Filter the material, keeping only lines with the word "Select".

⟨

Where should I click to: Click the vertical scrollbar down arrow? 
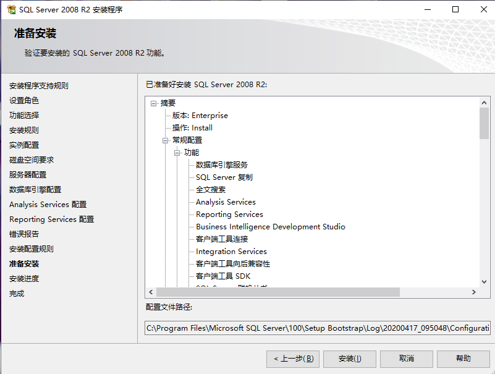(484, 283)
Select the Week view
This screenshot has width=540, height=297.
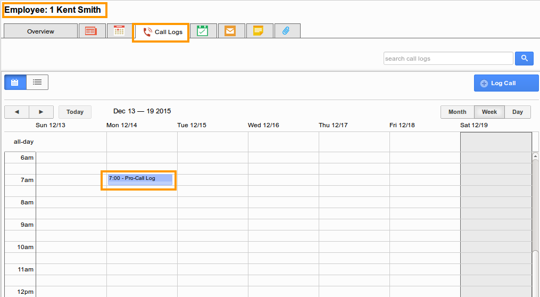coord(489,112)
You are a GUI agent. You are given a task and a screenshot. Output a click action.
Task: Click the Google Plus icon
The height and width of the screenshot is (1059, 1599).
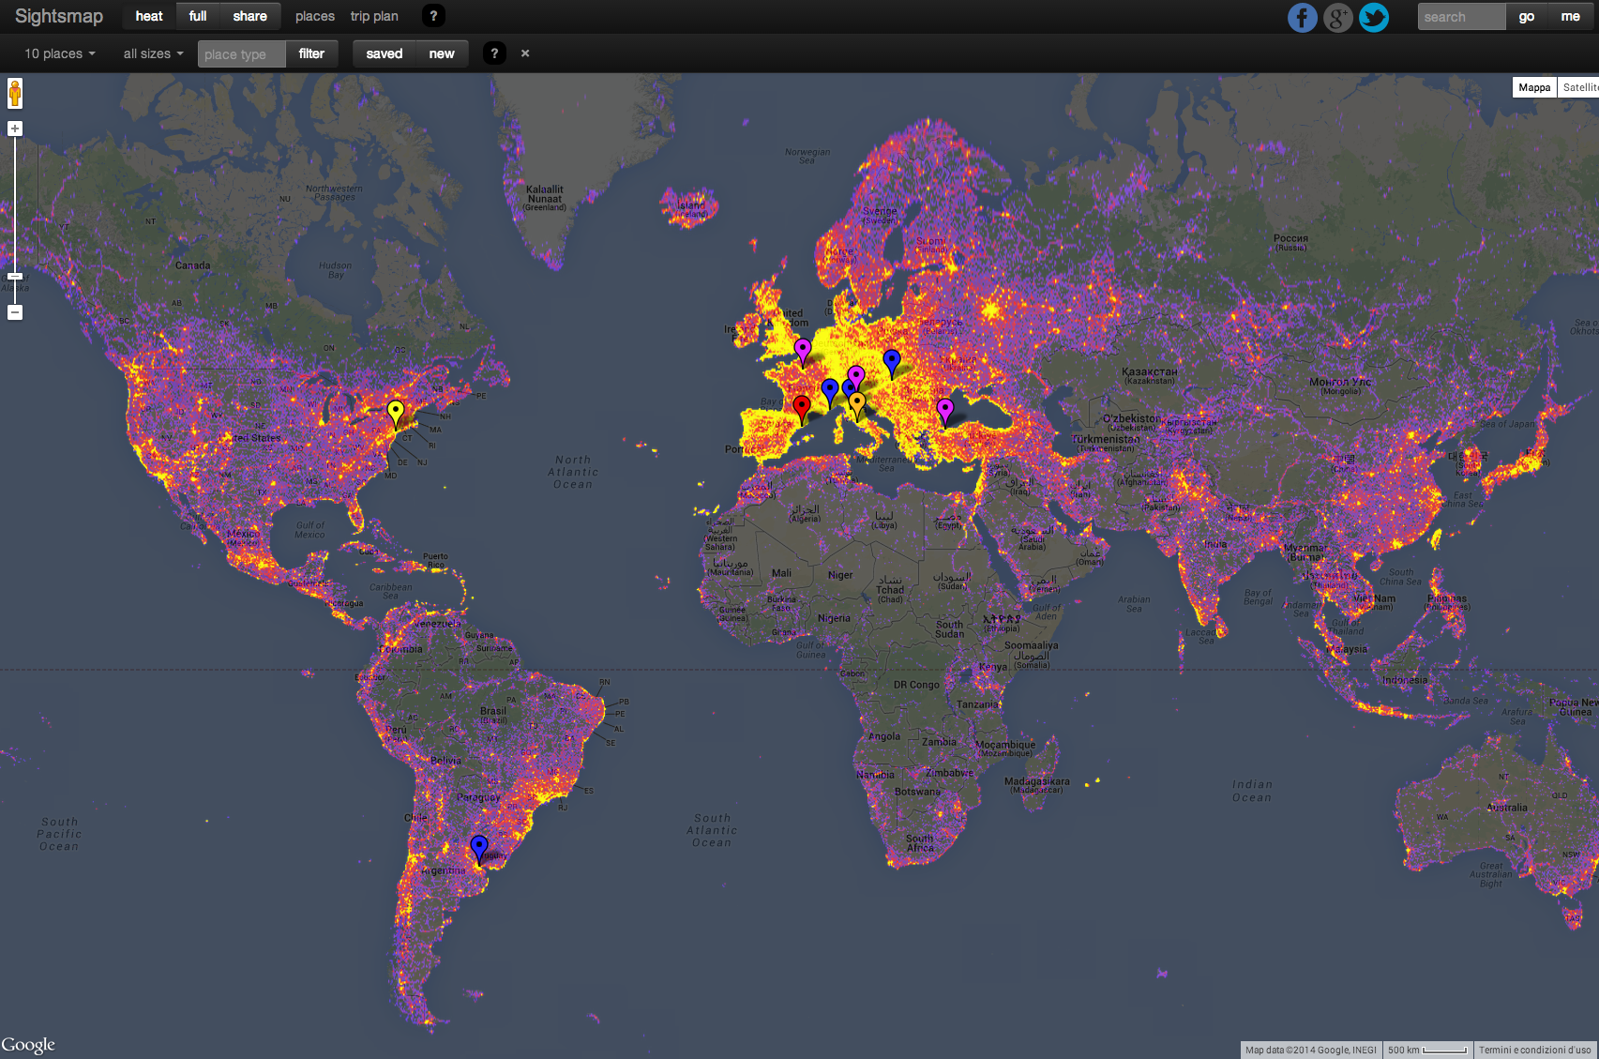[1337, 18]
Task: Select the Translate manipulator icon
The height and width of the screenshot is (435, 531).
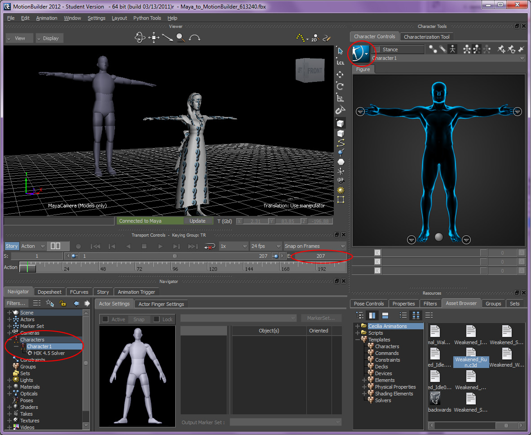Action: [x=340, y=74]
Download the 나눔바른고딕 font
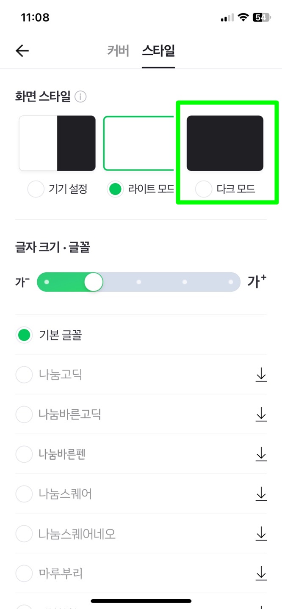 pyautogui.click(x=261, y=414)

⟩
⟨

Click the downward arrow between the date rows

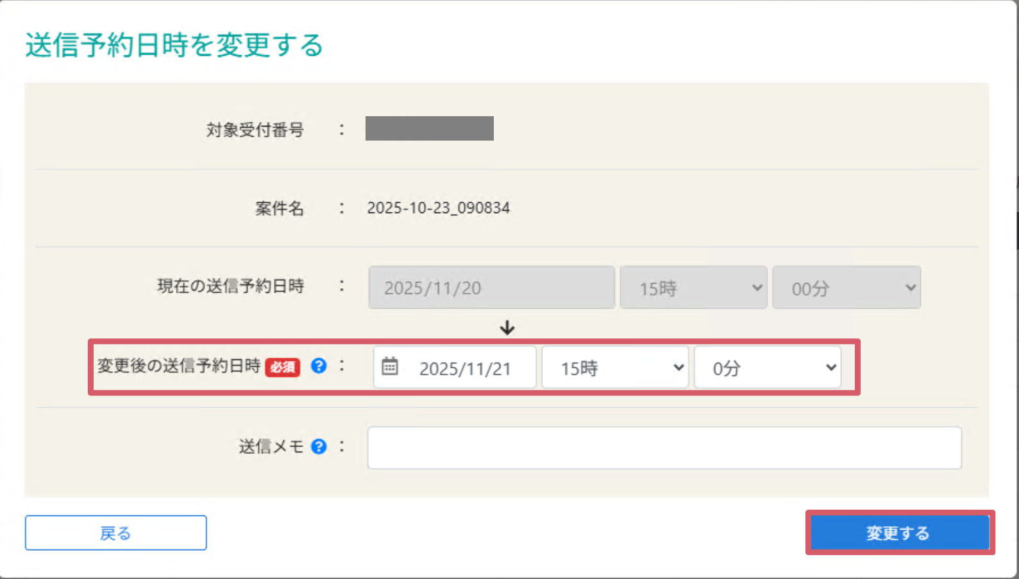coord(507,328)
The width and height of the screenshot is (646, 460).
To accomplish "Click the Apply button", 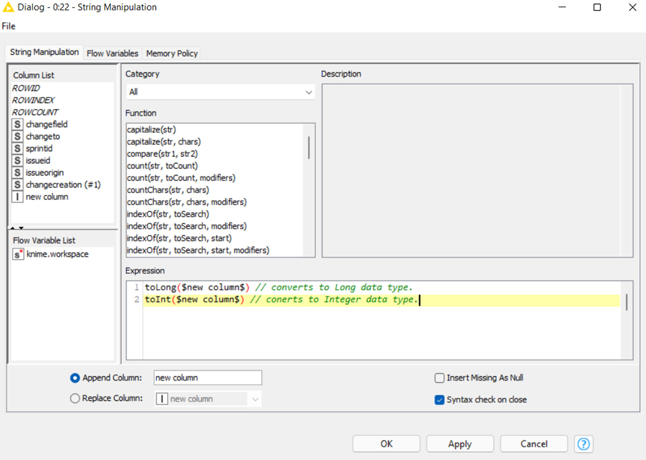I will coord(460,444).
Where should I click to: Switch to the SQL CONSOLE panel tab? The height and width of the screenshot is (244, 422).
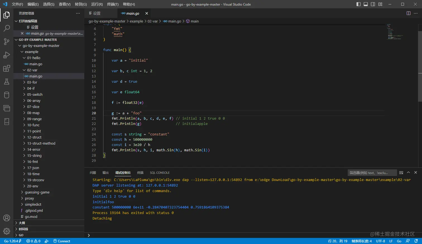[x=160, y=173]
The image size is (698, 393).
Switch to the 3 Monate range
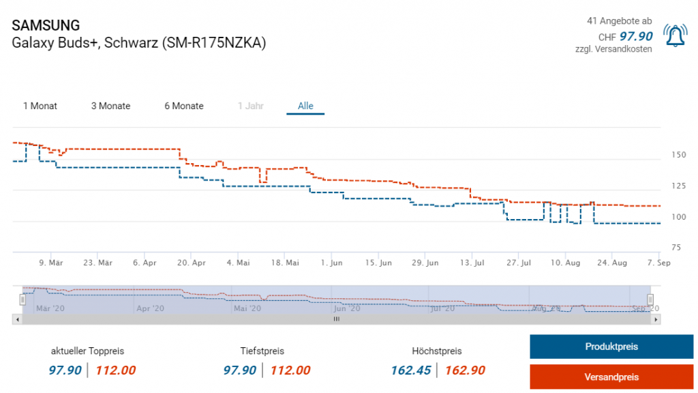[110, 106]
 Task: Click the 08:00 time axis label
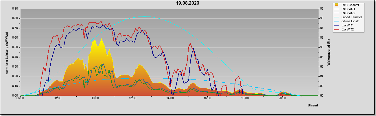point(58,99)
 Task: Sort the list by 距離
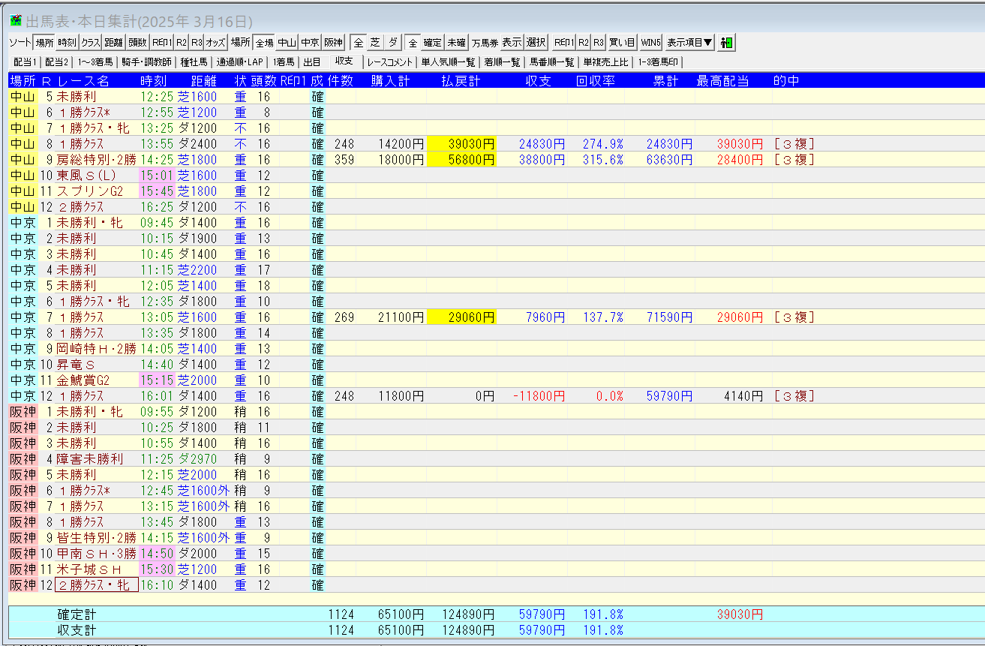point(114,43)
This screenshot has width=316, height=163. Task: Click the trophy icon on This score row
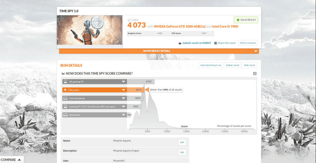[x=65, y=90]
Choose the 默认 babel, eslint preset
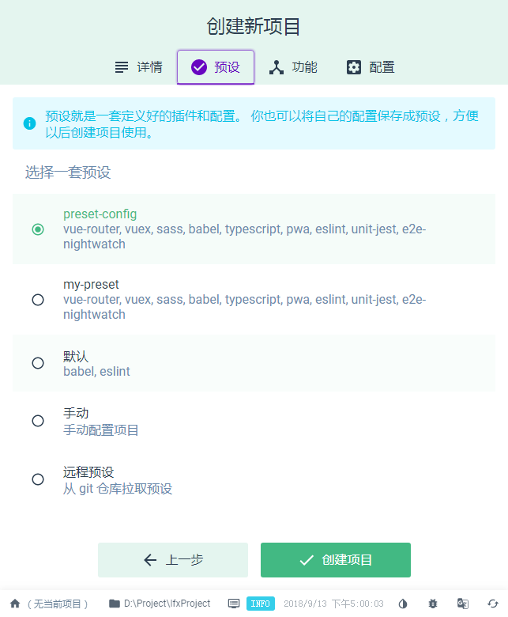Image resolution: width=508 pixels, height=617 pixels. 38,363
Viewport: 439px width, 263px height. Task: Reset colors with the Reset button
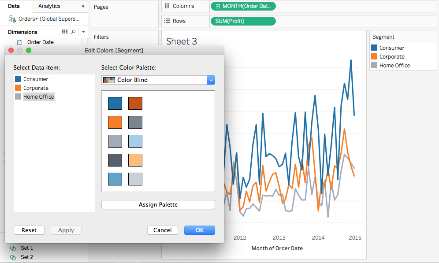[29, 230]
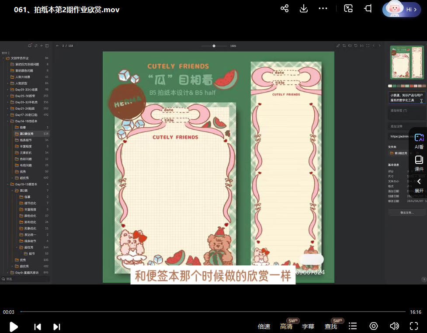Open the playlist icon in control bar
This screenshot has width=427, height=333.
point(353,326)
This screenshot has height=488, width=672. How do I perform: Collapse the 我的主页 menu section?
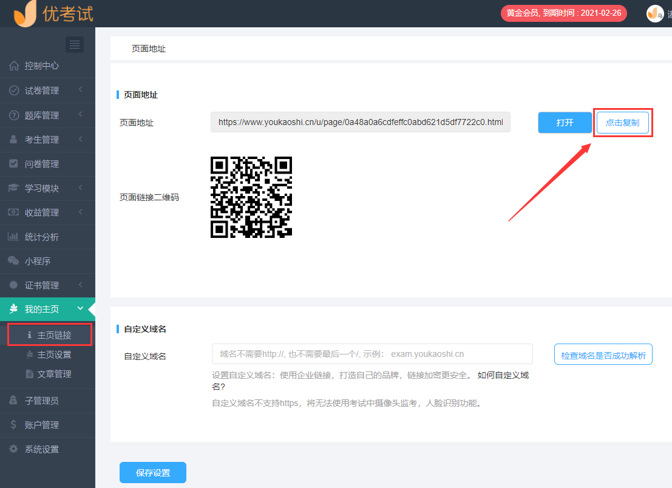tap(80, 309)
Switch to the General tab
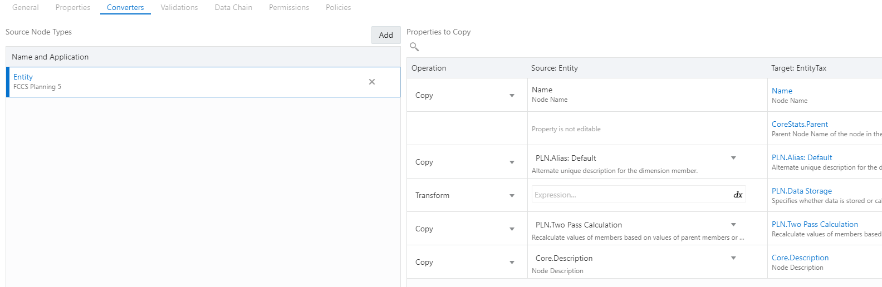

⟩

Solution for this task
Select the Week view
Task: Select the Translate manipulator icon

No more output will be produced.